---- Dataset entries
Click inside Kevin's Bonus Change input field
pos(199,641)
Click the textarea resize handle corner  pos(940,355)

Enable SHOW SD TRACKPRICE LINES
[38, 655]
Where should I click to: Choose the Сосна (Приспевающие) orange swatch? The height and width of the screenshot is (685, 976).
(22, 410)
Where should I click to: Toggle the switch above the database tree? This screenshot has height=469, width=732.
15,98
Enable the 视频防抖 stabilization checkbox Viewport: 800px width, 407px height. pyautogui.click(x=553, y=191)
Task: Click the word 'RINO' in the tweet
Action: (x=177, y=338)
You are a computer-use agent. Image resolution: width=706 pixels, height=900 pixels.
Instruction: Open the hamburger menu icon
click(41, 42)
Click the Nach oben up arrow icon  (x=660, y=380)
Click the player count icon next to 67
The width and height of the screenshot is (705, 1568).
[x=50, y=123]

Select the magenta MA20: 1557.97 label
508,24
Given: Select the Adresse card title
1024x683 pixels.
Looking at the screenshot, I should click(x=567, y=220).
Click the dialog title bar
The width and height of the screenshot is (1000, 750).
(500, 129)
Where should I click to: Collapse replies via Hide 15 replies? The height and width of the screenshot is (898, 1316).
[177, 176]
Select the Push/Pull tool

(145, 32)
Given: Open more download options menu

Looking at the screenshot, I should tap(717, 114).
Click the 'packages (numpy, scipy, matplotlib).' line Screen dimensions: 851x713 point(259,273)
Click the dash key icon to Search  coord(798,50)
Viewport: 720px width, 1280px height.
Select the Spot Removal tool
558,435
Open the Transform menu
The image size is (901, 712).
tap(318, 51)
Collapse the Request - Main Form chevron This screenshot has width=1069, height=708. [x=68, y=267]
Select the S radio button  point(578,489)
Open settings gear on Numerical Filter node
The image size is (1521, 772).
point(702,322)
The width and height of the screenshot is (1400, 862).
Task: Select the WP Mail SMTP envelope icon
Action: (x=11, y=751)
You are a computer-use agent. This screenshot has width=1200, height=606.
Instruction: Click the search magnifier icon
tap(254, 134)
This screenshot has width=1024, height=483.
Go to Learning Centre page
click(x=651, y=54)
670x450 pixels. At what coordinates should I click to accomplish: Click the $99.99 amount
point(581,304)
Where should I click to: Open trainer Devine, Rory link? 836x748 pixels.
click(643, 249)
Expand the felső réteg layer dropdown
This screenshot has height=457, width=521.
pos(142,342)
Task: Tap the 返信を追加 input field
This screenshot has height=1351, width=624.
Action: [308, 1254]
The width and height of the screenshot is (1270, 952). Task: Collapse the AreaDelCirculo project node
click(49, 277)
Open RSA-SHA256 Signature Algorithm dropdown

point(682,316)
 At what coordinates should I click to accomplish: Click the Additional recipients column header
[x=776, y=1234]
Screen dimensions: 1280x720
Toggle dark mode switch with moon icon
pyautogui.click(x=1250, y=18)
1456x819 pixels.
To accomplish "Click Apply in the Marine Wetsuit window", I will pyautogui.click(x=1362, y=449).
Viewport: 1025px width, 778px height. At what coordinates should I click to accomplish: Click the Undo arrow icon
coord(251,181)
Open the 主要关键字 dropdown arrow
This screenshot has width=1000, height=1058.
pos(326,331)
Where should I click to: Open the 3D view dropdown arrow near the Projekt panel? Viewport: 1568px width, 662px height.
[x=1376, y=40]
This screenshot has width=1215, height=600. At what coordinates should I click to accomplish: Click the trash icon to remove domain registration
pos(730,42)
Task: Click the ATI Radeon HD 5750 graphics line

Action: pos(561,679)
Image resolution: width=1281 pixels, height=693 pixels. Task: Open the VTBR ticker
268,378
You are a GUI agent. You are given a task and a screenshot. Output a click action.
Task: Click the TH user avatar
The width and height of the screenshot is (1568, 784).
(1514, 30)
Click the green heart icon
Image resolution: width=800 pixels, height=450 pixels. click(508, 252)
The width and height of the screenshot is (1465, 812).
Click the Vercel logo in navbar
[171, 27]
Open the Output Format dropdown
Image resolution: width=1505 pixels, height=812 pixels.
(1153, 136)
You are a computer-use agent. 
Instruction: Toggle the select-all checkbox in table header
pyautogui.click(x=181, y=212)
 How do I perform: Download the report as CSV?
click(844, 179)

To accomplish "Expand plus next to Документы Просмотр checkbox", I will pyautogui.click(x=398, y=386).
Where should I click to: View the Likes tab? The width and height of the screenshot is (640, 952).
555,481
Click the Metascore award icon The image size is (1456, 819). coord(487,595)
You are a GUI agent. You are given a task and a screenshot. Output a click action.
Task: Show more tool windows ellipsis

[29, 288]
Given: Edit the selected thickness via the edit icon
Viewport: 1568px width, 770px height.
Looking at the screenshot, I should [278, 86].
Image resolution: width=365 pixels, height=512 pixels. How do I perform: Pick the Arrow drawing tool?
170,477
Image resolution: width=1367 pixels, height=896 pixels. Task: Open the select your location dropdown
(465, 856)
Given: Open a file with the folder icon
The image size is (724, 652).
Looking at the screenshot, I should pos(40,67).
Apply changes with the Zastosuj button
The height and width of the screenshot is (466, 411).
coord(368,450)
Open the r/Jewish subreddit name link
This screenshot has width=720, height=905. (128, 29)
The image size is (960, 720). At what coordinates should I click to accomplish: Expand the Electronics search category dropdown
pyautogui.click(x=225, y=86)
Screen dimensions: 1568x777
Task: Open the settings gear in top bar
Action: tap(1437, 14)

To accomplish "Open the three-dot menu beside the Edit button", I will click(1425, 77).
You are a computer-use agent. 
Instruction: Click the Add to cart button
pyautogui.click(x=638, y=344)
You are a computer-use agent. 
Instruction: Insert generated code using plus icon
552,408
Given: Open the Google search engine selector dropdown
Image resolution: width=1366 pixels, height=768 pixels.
--------
* [Work to do] Copy out every one of the items above verbatim, in the same order.

* [Response for this exercise]
Click inside Kevin's Bonus Change input field
pos(199,641)
Click the textarea resize handle corner  pos(940,355)

Enable SHOW SD TRACKPRICE LINES
[38, 655]
Where should I click to: Choose the Сосна (Приспевающие) orange swatch? The height and width of the screenshot is (685, 976).
(22, 410)
Where should I click to: Toggle the switch above the database tree? This screenshot has height=469, width=732.
15,98
Enable the 视频防抖 stabilization checkbox Viewport: 800px width, 407px height. pyautogui.click(x=553, y=191)
Task: Click the word 'RINO' in the tweet
Action: (x=177, y=338)
You are a computer-use agent. Image resolution: width=706 pixels, height=900 pixels.
Instruction: Open the hamburger menu icon
click(41, 42)
Click the Nach oben up arrow icon  (x=660, y=380)
Click the player count icon next to 67
The width and height of the screenshot is (705, 1568).
[x=50, y=123]

Select the magenta MA20: 1557.97 label
508,24
Given: Select the Adresse card title
1024x683 pixels.
Looking at the screenshot, I should click(x=567, y=220).
Click the dialog title bar
The width and height of the screenshot is (1000, 750).
(500, 129)
Where should I click to: Collapse replies via Hide 15 replies? The height and width of the screenshot is (898, 1316).
[177, 176]
Select the Push/Pull tool

(145, 32)
Given: Open more download options menu

Looking at the screenshot, I should tap(717, 114).
Click the 'packages (numpy, scipy, matplotlib).' line Screen dimensions: 851x713 point(259,273)
Click the dash key icon to Search  coord(798,50)
Viewport: 720px width, 1280px height.
Select the Spot Removal tool
558,435
Open the Transform menu
The image size is (901, 712).
tap(318, 51)
Collapse the Request - Main Form chevron This screenshot has width=1069, height=708. [x=68, y=267]
Select the S radio button  point(578,489)
Open settings gear on Numerical Filter node
The image size is (1521, 772).
point(702,322)
The width and height of the screenshot is (1400, 862).
Task: Select the WP Mail SMTP envelope icon
Action: (x=11, y=751)
You are a computer-use agent. This screenshot has width=1200, height=606.
Instruction: Click the search magnifier icon
tap(254, 134)
This screenshot has width=1024, height=483.
Go to Learning Centre page
click(x=651, y=54)
670x450 pixels. At what coordinates should I click to accomplish: Click the $99.99 amount
point(581,304)
Where should I click to: Open trainer Devine, Rory link? 836x748 pixels.
click(643, 249)
Expand the felső réteg layer dropdown
This screenshot has height=457, width=521.
pos(142,342)
Task: Tap the 返信を追加 input field
This screenshot has height=1351, width=624.
Action: [308, 1254]
The width and height of the screenshot is (1270, 952). Task: Collapse the AreaDelCirculo project node
click(49, 277)
Open RSA-SHA256 Signature Algorithm dropdown

point(682,316)
 At what coordinates should I click to accomplish: Click the Additional recipients column header
[x=776, y=1234]
Screen dimensions: 1280x720
Toggle dark mode switch with moon icon
pyautogui.click(x=1250, y=18)
1456x819 pixels.
To accomplish "Click Apply in the Marine Wetsuit window", I will pyautogui.click(x=1362, y=449).
Viewport: 1025px width, 778px height. At what coordinates should I click to accomplish: Click the Undo arrow icon
coord(251,181)
Open the 主要关键字 dropdown arrow
This screenshot has width=1000, height=1058.
pos(326,331)
Where should I click to: Open the 3D view dropdown arrow near the Projekt panel? Viewport: 1568px width, 662px height.
[x=1376, y=40]
This screenshot has width=1215, height=600. At what coordinates should I click to accomplish: Click the trash icon to remove domain registration
pos(730,42)
Task: Click the ATI Radeon HD 5750 graphics line

Action: pos(561,679)
Image resolution: width=1281 pixels, height=693 pixels. Task: Open the VTBR ticker
268,378
You are a GUI agent. You are given a task and a screenshot. Output a click action.
Task: Click the TH user avatar
The width and height of the screenshot is (1568, 784).
(1514, 30)
Click the green heart icon
Image resolution: width=800 pixels, height=450 pixels. click(508, 252)
The width and height of the screenshot is (1465, 812).
Click the Vercel logo in navbar
[171, 27]
Open the Output Format dropdown
Image resolution: width=1505 pixels, height=812 pixels.
(1153, 136)
You are a computer-use agent. 
Instruction: Toggle the select-all checkbox in table header
pyautogui.click(x=181, y=212)
 How do I perform: Download the report as CSV?
click(844, 179)

To accomplish "Expand plus next to Документы Просмотр checkbox", I will pyautogui.click(x=398, y=386).
Where should I click to: View the Likes tab? The width and height of the screenshot is (640, 952).
555,481
Click the Metascore award icon The image size is (1456, 819). coord(487,595)
You are a GUI agent. You are given a task and a screenshot. Output a click action.
Task: Show more tool windows ellipsis

[29, 288]
Given: Edit the selected thickness via the edit icon
Viewport: 1568px width, 770px height.
Looking at the screenshot, I should [278, 86].
Image resolution: width=365 pixels, height=512 pixels. How do I perform: Pick the Arrow drawing tool?
170,477
Image resolution: width=1367 pixels, height=896 pixels. Task: Open the select your location dropdown
(465, 856)
Given: Open a file with the folder icon
The image size is (724, 652).
Looking at the screenshot, I should pos(40,67).
Apply changes with the Zastosuj button
The height and width of the screenshot is (466, 411).
coord(368,450)
Open the r/Jewish subreddit name link
This screenshot has width=720, height=905. (128, 29)
The image size is (960, 720). At what coordinates should I click to accomplish: Expand the Electronics search category dropdown
pyautogui.click(x=225, y=86)
Screen dimensions: 1568x777
Task: Open the settings gear in top bar
Action: tap(1437, 14)

To accomplish "Open the three-dot menu beside the Edit button", I will click(1425, 77).
You are a computer-use agent. 
Instruction: Click the Add to cart button
pyautogui.click(x=638, y=344)
You are a computer-use agent. 
Instruction: Insert generated code using plus icon
552,408
Given: Open the Google search engine selector dropdown
Image resolution: width=1366 pixels, height=768 pixels.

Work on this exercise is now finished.